Hmph. As you can see above, the whole town turns out for the festivities, as much as they might trash-talk them. And they're incredible! They started last Saturday, and the main climax of each day is the fireworks at 10:45pm. Saturday I had the luck to watch them from a beautiful villa on Ondaretta beach....wonderful. Sunday, from atop Mount Ulia, on the porch of a friend's house. As another friend told me, you have to know how to 'montar la fiesta' for it to be truly grande.

Semana Grande is amazing (and we're only halfway through) because:

1)I'm a guiri. Which means I have a weakness for streetperformers, fireworks and crowds?

2)Basque tradition is out in full force, like at the pelota semifinals we attended on Monday. My first pelota (Basque handball) match, and I LOVED IT! Everytime they smack the ball with their hands it never fails to amaze me, and a really good match leaves you breathless.

3) Things like rows of trunks waiting to be chopped by professional athletes who have trained to do just that is...normal. There's a name for it in Basque, aizkolaritza, which one day I will be able to bring to my lips with ease.

4) There's no better scenery in the world than the Bay of La Concha, which was recently voted a top five beach by Travel & Leisure.

5) El ABORDAJE!!! One of the most wonderful things I've ever seen. Groups of young (and not so young) people build makeshift rafts with whatever they can find, and then the whole city gathers round to watch them make their way from the port to the beach.

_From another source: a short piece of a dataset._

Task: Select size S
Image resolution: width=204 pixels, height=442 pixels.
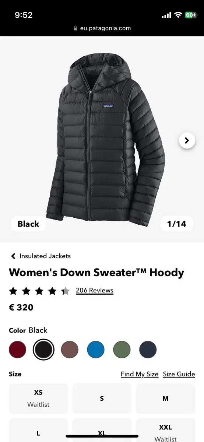Action: (102, 399)
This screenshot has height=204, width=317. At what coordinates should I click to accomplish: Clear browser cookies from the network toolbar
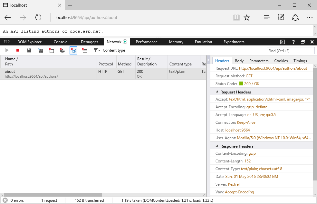click(x=62, y=50)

Boats sink. Everybody's drunk. Laughs, like real, out loud ones, come out of you without you even expecting. Rafts break apart and the castaways try to climb aboard other rafts, whose inhabitants squirt and splash them with water.

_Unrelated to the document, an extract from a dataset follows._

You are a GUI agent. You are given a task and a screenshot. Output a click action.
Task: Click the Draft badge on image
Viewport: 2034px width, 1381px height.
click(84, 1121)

So there's five reasons...five more coming at the end of the week.

If you get fed up with all the fiesta, you can easily escape like I did on Sunday. A friend and I rode through the countryside, through Beasain, Segura, Zerain, on a gorgeous, relaxing and sweaty tour of the Basque wilderness. Awesome.  Then back to the city by train (where of course I ran into some fellow Smurfs) , to another world, for the night's festivities.